Document excerpt:
Don’t Blame the Dog: A Sunday Sermon

 

dog

 


 

A Sunday Sermon:

I detest Santa Fe.  Something about the flock of soul-seeking, free-spirited white folks who pay into the commercialization, and appropriation, of spiritual enlightenment makes me cringe and, honestly, jaded.  For whatever reason I spend much of my free time in this place.  Phone calls to mom bring me away from the dried up arroyos and new faux-adobe casita and back into the formidable humid heat of a Tennessee Valley.  Now granted my mom lives south of Nashville, in a part that is nothing better in its blindness to privilege and reality as Santa Fe.  Case in point, my mom and I often talk about dog problems, corgi problems—the struggling life.

Well, if you care to hear, my mom’s dog, Wyle, decided to bite someone.  It wasn’t a nip but serious damage and certainly not the first advancement this dog has made on people, strangers or friends.  Enough of that, my mom decided, the dog is going to doggy boot camp (again, the fact that this part of the world is occupied by doggy boot camp is bewildering to me).   Well, today was the dog’s first day in boot camp.  Mixed in with German Sheppards, Pitbulls, and Rottweilers, poor Wyle and his corgi butt is about to get kicked into shape.   The one thing which the instructor suggested that stuck with my mom was the possibility that Wyle may be biting because he is in pain.  He may be going off on the first person around whenever the pain comes up; essentially, don’t blame the person, blame the pain.

The day after my mom and I talked I had to run a booth at the farmers market in Santa Fe. That day, along with two of the students I work with, we hustled and bustled and faked smiles to a passing crowd.  Tired and weary one of the students, lets call her Jessica, decided to take a break and go for a walk outside the building.  Only moments after she left, I suddenly remembered to ask her of something.  I shot out the building to look for Jessica and found her kneeling over to pet someone’s dog.  The owner was some scruffy white dude, maybe late 20’s, deep v-neck with visible nipple piercings, and greasy hair: undoubtedly, though this is presumptuous, some hipster travel kid.

Dataset content:
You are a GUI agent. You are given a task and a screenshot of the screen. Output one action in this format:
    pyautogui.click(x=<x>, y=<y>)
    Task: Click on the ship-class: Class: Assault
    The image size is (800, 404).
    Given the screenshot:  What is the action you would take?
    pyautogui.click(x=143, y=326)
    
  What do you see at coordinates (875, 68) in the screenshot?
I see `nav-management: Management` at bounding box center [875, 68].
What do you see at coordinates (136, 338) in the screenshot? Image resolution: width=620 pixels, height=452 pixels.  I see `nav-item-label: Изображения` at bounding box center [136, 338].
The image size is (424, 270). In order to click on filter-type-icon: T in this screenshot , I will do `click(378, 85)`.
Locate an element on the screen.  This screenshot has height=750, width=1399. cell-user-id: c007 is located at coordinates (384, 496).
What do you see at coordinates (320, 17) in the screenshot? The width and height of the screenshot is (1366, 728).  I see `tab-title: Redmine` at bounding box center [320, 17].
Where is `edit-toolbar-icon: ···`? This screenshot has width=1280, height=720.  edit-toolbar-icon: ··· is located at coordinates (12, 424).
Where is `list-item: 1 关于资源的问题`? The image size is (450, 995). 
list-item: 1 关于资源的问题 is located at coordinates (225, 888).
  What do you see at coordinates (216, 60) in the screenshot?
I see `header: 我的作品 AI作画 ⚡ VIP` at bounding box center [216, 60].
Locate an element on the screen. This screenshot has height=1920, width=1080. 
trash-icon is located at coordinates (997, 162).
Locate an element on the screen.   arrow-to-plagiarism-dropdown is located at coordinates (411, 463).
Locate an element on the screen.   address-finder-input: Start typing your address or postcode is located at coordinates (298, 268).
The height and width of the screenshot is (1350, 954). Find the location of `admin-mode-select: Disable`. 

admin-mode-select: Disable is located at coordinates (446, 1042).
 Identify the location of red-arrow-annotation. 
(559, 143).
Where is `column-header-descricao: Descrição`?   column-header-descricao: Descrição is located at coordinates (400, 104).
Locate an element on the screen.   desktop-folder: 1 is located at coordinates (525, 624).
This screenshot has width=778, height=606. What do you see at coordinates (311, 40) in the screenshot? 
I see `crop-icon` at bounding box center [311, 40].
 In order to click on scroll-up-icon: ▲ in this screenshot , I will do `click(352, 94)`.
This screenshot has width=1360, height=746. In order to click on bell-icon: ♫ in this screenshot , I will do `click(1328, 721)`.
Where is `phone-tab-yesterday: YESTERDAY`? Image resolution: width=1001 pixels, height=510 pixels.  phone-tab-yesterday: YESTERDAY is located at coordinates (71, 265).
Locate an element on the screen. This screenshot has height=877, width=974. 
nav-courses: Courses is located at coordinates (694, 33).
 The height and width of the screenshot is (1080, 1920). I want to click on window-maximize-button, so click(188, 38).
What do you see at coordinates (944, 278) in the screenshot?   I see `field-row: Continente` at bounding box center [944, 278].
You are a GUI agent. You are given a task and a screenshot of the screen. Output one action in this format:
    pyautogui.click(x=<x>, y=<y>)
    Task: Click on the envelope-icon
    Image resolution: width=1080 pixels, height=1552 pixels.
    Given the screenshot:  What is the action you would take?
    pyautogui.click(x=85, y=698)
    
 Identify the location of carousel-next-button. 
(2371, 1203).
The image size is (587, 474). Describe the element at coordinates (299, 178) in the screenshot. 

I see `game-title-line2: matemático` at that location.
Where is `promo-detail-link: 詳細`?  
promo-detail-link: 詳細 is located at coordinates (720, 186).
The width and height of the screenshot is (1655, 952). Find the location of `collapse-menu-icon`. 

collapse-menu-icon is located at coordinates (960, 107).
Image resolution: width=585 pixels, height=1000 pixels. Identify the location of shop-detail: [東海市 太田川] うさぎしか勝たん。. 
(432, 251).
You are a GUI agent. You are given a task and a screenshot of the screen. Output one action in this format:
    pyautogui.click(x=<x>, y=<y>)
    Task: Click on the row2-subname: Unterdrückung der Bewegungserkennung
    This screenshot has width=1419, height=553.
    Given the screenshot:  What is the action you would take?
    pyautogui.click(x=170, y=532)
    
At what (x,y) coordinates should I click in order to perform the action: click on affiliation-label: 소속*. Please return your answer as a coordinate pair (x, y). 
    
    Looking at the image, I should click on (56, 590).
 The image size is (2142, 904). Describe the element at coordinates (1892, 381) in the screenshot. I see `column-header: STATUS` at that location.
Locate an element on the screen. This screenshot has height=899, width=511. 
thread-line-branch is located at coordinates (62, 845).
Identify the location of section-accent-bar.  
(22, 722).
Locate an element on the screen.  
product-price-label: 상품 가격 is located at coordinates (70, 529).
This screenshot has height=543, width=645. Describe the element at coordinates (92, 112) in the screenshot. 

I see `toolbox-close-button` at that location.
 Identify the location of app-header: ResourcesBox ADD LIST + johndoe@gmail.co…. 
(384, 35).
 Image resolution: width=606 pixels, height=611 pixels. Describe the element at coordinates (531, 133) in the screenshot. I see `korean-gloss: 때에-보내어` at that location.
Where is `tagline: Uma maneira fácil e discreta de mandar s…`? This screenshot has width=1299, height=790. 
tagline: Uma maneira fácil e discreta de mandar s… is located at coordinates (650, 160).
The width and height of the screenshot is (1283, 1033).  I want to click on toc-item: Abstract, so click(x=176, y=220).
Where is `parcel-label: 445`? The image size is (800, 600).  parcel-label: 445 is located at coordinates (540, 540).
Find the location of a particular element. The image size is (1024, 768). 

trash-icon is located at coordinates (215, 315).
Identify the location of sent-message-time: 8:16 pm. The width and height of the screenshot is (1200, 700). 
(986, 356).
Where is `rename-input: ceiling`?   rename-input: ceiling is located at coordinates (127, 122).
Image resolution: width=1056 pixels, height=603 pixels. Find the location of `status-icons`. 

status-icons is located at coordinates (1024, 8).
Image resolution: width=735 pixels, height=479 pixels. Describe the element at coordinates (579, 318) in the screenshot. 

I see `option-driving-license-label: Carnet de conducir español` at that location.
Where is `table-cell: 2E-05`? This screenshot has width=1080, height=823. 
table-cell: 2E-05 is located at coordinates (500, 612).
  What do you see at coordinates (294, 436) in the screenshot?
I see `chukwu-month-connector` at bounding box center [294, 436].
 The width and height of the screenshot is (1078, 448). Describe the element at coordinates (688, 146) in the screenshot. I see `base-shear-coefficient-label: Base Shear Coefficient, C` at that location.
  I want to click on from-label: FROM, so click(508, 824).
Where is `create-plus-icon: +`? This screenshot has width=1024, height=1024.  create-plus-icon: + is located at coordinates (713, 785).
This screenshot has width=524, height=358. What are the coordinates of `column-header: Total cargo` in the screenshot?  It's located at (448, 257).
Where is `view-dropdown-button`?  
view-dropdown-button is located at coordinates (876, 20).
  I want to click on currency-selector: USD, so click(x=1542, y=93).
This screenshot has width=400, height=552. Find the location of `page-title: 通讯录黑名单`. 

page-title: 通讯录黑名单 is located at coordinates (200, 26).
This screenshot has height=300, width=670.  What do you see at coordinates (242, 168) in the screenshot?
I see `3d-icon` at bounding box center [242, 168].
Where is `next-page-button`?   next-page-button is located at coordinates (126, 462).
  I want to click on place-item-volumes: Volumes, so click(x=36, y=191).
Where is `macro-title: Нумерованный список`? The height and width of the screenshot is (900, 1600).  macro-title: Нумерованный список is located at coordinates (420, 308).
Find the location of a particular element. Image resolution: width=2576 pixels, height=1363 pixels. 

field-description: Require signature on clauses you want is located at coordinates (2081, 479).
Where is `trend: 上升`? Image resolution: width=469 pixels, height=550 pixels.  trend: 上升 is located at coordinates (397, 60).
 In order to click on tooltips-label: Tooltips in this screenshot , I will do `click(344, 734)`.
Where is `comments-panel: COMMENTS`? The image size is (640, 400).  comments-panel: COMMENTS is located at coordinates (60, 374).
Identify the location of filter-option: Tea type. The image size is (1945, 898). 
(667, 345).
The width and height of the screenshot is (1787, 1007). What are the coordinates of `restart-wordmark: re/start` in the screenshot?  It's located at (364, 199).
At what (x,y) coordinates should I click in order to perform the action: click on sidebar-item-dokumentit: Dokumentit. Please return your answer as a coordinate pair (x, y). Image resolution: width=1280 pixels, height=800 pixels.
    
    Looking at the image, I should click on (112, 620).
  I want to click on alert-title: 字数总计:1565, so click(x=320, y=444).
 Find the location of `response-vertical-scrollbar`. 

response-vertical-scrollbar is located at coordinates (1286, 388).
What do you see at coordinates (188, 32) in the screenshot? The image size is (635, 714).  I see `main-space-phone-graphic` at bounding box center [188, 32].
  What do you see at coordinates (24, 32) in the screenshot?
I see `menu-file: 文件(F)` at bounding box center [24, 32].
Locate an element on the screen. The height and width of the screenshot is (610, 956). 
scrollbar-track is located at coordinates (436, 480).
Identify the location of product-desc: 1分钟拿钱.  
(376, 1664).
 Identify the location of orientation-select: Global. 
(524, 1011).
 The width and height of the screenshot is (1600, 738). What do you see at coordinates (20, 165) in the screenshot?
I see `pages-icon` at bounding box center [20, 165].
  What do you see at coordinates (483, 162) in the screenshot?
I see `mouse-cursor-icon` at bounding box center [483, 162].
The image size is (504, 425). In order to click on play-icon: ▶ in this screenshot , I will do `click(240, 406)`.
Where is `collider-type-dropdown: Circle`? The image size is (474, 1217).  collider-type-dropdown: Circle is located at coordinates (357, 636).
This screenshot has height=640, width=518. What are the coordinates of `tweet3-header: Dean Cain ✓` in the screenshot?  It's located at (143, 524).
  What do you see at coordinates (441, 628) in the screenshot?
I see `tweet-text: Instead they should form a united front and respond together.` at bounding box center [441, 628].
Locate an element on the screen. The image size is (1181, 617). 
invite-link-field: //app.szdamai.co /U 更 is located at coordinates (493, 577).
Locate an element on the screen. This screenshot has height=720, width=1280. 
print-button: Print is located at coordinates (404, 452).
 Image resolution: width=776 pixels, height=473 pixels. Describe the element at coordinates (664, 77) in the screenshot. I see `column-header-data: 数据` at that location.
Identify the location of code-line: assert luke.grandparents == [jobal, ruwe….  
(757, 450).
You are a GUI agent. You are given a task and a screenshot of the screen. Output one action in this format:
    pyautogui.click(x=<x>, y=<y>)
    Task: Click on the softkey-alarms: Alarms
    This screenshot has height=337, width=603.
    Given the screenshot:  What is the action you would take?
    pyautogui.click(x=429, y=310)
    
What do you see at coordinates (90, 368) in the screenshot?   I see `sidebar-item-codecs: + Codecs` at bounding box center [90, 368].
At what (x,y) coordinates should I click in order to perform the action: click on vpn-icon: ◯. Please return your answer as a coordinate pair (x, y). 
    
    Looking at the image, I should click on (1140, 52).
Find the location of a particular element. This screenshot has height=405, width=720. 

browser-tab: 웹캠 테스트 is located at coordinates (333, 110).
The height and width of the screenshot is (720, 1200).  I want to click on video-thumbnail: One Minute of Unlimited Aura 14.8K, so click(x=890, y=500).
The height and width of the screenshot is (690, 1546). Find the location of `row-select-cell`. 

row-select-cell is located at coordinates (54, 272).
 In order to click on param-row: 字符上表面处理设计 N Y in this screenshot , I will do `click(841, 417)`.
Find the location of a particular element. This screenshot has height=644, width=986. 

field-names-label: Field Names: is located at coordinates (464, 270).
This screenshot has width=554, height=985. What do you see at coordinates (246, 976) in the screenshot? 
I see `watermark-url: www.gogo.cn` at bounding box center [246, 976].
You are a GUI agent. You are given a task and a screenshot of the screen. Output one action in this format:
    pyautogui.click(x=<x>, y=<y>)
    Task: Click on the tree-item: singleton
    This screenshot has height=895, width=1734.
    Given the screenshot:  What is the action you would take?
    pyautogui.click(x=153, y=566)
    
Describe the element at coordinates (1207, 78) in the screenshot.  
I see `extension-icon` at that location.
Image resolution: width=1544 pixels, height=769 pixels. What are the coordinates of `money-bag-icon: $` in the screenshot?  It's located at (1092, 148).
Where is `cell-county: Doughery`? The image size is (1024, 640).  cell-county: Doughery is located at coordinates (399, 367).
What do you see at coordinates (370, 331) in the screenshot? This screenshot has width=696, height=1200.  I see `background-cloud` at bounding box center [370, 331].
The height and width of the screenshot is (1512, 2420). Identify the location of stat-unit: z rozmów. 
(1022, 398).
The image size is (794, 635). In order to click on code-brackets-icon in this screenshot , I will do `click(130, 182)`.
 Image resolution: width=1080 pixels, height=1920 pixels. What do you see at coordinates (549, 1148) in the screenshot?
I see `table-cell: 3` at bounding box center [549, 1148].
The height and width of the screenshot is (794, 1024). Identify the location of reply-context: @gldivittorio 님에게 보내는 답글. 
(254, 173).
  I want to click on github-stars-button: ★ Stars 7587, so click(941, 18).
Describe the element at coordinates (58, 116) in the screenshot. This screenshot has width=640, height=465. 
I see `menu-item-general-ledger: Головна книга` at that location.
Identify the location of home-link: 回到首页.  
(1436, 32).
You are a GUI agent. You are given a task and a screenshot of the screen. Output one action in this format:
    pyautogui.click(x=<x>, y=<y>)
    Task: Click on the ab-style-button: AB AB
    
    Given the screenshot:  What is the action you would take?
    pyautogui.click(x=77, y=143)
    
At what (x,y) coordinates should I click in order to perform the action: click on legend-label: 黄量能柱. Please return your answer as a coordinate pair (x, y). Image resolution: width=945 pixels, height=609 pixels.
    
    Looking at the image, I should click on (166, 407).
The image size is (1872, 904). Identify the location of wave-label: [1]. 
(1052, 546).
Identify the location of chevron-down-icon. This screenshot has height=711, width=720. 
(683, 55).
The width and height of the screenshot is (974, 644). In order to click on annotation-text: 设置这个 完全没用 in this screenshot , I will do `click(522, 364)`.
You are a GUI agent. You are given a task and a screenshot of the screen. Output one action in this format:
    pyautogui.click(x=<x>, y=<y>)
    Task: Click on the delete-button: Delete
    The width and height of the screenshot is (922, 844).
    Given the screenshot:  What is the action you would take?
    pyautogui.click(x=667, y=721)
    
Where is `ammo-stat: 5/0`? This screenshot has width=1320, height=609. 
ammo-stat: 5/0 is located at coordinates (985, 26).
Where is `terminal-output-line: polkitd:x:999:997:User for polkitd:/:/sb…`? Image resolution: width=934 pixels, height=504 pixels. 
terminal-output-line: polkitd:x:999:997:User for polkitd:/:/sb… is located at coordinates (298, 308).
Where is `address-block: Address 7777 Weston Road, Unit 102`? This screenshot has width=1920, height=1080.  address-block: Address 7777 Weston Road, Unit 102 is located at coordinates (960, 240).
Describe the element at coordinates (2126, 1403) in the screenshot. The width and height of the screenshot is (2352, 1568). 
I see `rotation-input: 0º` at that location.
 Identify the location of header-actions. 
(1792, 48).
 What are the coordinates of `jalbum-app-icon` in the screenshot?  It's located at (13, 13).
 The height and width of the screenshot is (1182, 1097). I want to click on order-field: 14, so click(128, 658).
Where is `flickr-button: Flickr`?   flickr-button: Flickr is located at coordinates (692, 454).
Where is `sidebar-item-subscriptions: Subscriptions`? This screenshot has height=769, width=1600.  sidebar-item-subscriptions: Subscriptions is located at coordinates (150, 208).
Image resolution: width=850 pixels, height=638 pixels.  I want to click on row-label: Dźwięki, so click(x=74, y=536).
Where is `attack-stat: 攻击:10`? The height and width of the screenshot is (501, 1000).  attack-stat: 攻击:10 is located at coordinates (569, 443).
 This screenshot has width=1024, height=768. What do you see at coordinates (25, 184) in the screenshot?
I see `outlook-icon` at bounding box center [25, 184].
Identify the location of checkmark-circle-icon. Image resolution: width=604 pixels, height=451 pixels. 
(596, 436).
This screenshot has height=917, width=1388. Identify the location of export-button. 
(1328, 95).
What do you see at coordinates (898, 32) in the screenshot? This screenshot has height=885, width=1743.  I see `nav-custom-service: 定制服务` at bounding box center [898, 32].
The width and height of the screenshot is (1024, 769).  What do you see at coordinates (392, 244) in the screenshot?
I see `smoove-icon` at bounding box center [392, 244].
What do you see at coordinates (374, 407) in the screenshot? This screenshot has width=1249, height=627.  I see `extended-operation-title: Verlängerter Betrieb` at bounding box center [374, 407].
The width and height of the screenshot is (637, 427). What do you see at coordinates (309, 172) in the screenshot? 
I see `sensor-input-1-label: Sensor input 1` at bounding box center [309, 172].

Work request 1:
Which dog breeds does the Sunday sermon name? List every one.
Work request 2:
Continue the Sunday sermon about the biting dog from its last sentence.

Response box 1:
corgi, German Sheppards, Pitbulls, Rottweilers

Response box 2:
Jessica turned to me with a hesitant question.  I was hardly paying attention because of the rush to tell Jessica my own question, but she asked me if we could sell some of our products to this guy for cheap.  I told her no because I didn’t have the power to make that judgement (true, it’s not my business).  Jessica, with the dog still in her hands, persisted to ask me this question. My answer was final, also I don’t pay favors to travel kids (long history).  So, in response, the guy proceeded to berate me about how nice it must be to have a bed to sleep in at night, how challenging it is to be homeless (which, somewhere in my mind seemed like a choice he was making.  He proceeded chew me out as being a dick, got up with a raised voice, “and you both should get the fuck away from my dog!”  He stormed off and left the two of us confused and shaken for most of the day.

I tell you, we all deal with some hurt, sure.  We all deal with it in different ways: movement, sitting, therapy, alcohol, anger, nature, art, lamenting, and so on. It’s important to remember that when experiencing some pain, it’s common to act out in reaction to an agitated state. Or, and I forget where I heard this once, to not let others’ feels get to you.  Like Wyle, maybe this dude was just hurting and bit back at the first person near….

But also, fuck that, and this is where my asshole mama comes out,  no one deserves someone else’s anger, especially not a 14-year-old student.  We all make choices, even when it seems like there is no choice to make.  Sure, choices become limited based on privilege, class, race, etc; but white dude, travel kid, you may carry some hurt around but you ain’t a mutt. You’re a human who decides to leave his shit around rather than clean it up.